Rockefeller subsequently donated most of the land—approximately 60% of the island of St. John—to the U.S. government for the creation of the Virgin Islands National Park, the 29th U.S. national park.  The donation was finalized and celebrated in a ceremony on December 1, 1956. The hotel built by Rockefeller at Caneel Bay was one of the early members of Rockefeller's hotel chain, Rockresorts, and takes its name from the location of the property (Caneel means cinnamon in old Dutch).

In a letter drafted by Rockefeller in 1988, he states:

"I am concerned that the Park Service may be asked to extend the term of the Retained Use Estate, which would have the effect of enriching the seller and defeating the foundation's intent to add the Caneel property to the park as scheduled," wrote Rockefeller. "Caneel Bay is a very special site of outstanding scenic beauty which we believe should be protected and made available to the public as part of Virgin Islands National Park.

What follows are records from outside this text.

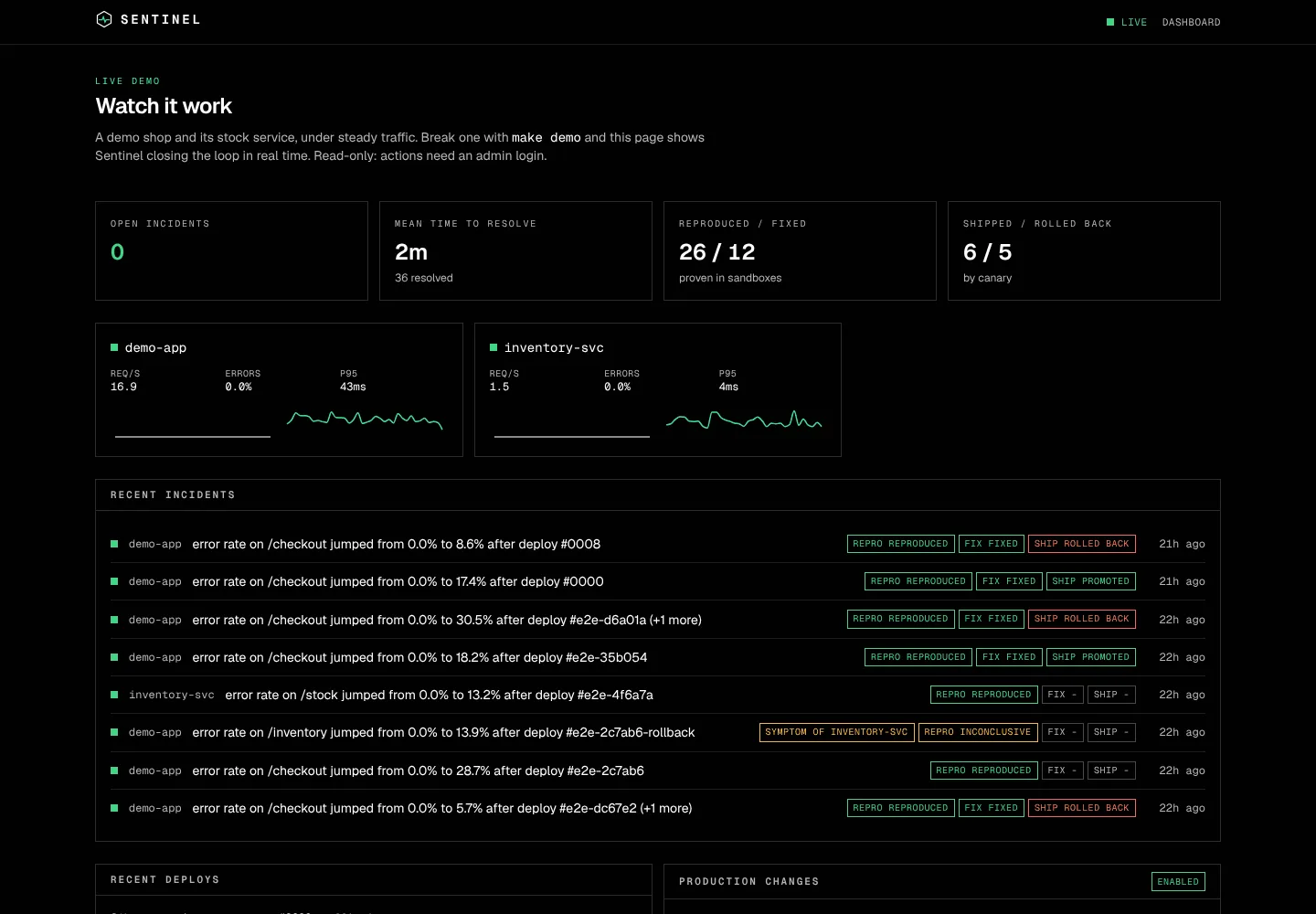Open the DASHBOARD nav link

point(1191,22)
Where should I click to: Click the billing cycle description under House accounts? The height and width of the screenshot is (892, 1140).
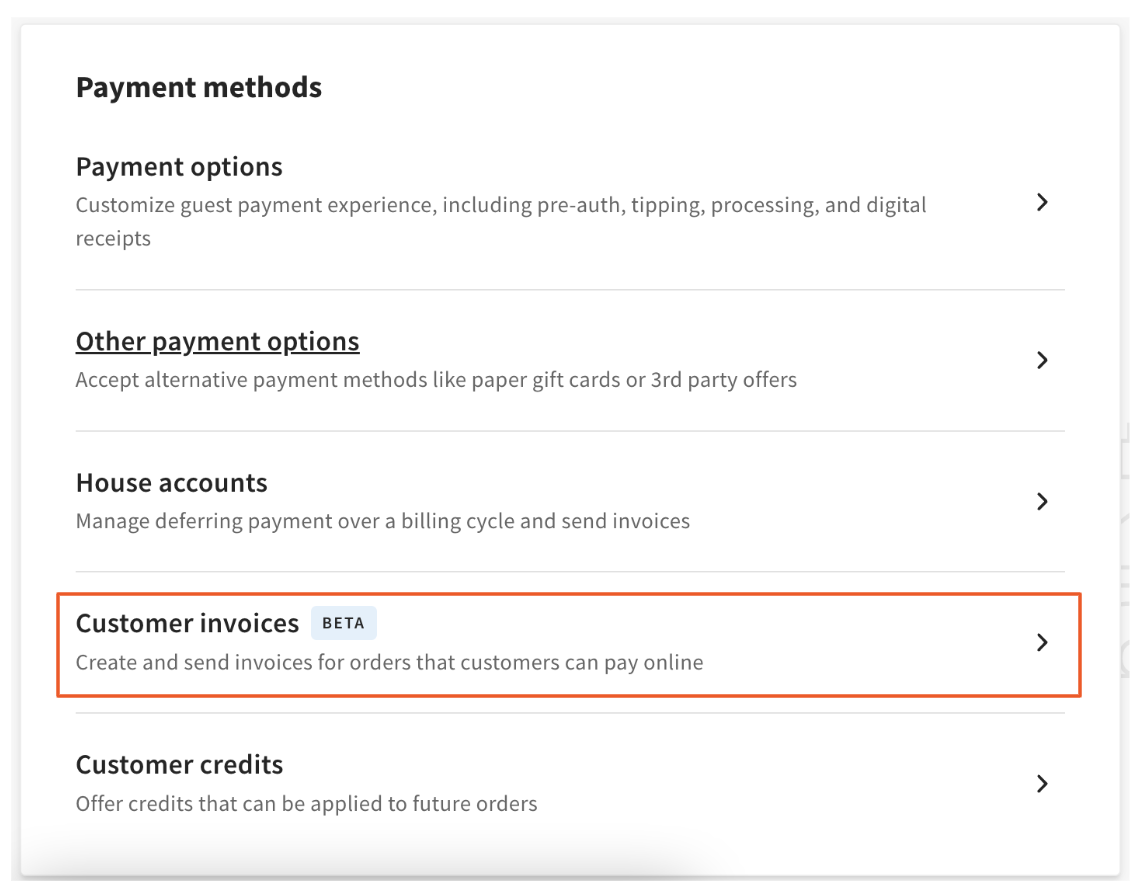(x=382, y=520)

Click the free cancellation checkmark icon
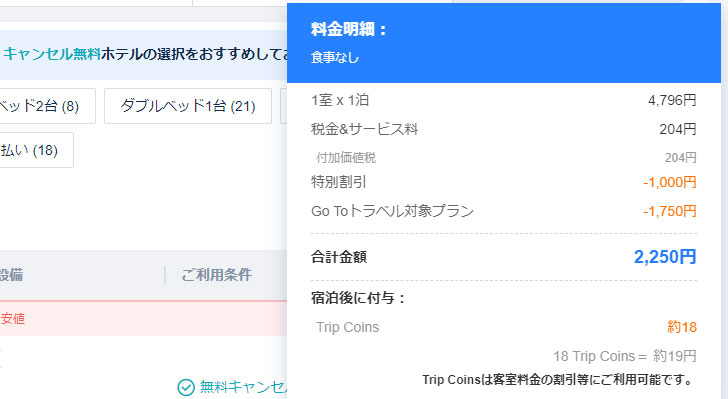pos(186,387)
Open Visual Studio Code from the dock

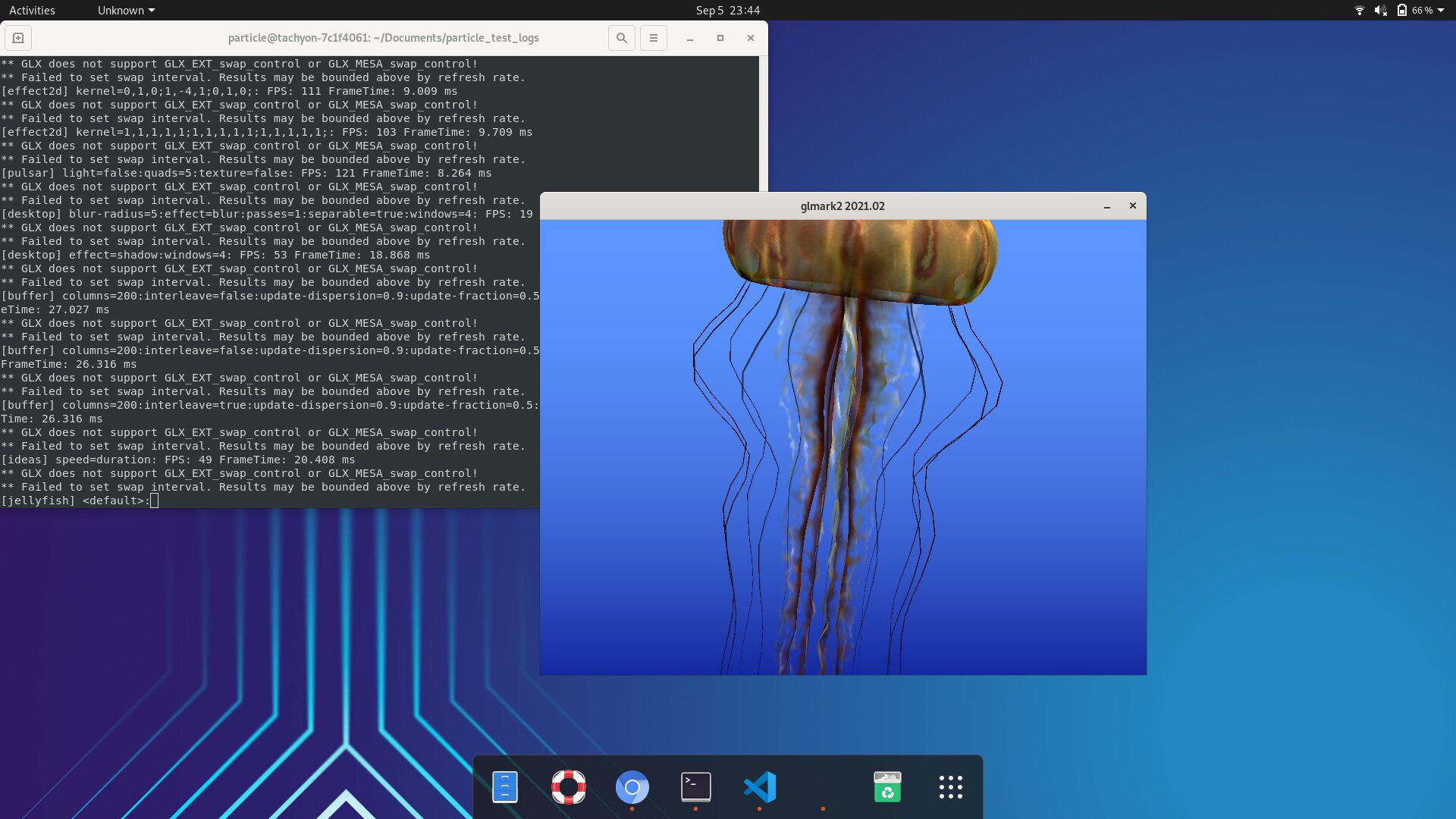tap(760, 787)
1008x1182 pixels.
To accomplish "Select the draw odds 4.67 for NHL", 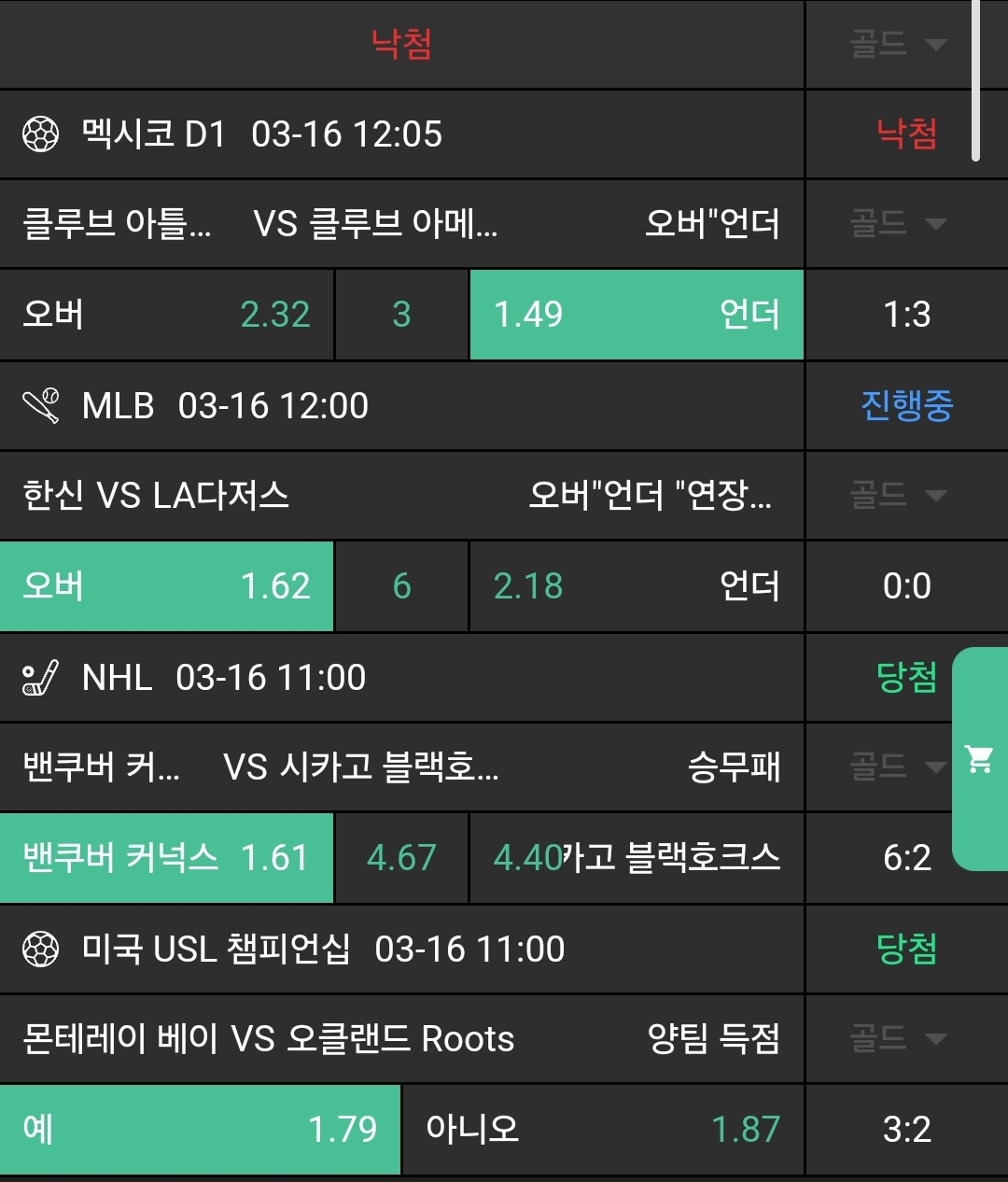I will pos(401,858).
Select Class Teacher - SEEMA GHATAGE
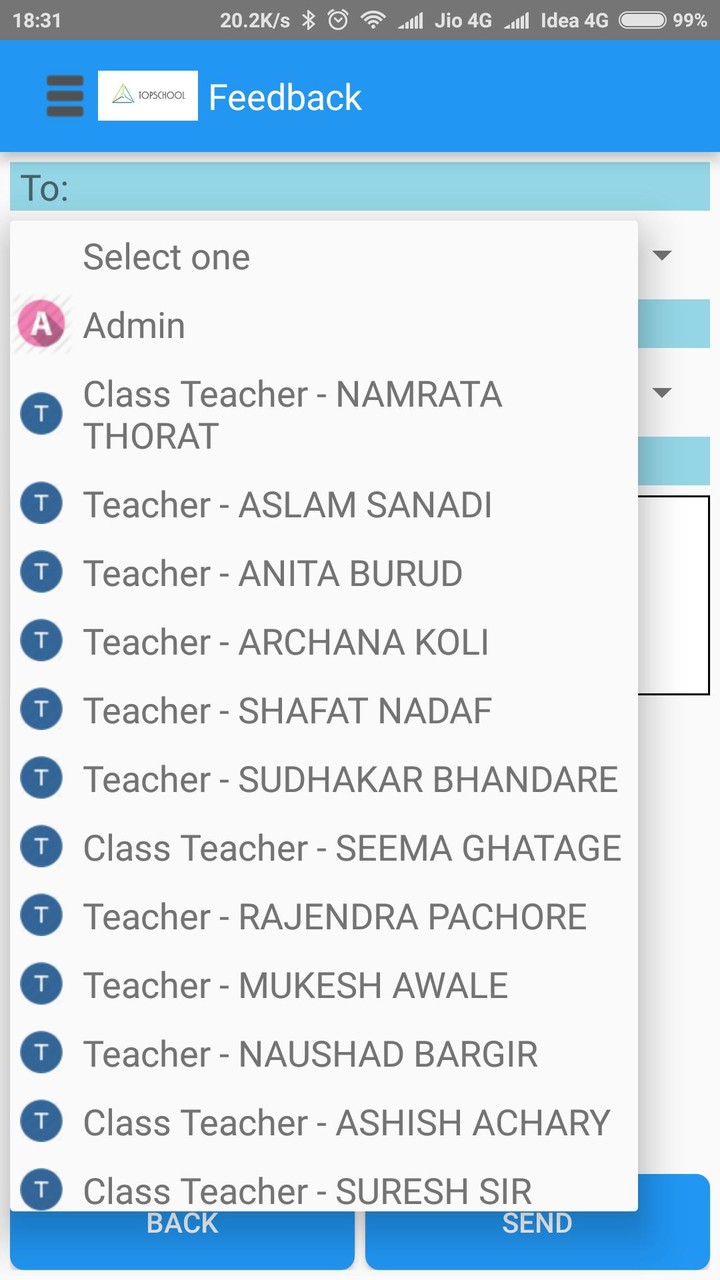This screenshot has height=1280, width=720. click(352, 848)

We have been working together with the Park Service for over thirty years to achieve this end, but ultimately, your successors will determine whether and when the public will have the opportunity to enjoy the site as we intended."

Caneel Bay, prior to hurricane Irma in 2017, was open 10 months a year (annual closure in September & October), and provided a variety of activities such as snorkeling and scuba diving.  A diversity of marine life can be found in the area's waters.  Parrotfish, angelfish, and damselfish can be seen swimming around coral, bright sea fans or spiny sea urchins.  Viewers may also spot a barracuda, sea turtle or reef squid. The resort has not been cleaned-up or rebuilt after the hurricane's extensive damage, due to the high cost of rebuilding and an uncertain outcome of lease negotiations with the US National Park Service.  Proposals were submitted to redevelop the land and negotiate a new agreement with the US National Park service to once again operate a resort upon the land, providing much-needed jobs and other endowments to the island residents.

In December 2020, EHI Acquisitions, LLC, a subsidiary of CBI Acquisitions, and the US Department of the Interior reached an agreement to move forward with negotiations to redevelop the Caneel Bay property.

As of January 2021, petitions were organized to lobby to rebuild Canneel Bay.

Hurricane damage & rebuilding 
Caneel Bay sustained extensive damage during 2017's hurricane Irma, and has not been rebuilt however the resort's owner, CBI Acquisitions, is entertaining architectural plans to rebuild in an environmentally-friendly and more sustainable manner to "honor Laurence Rockefeller's legacy".  CBI has conditioned any re-building on the guarantee that a new lease on the property be negotiated in order to substantial the significant investment in rebuilding the resort.  CBI has operated the resort at Caneel Bay rent-free since 2004, in an agreement with the National Park Service that is set to expire on September 30, 2023.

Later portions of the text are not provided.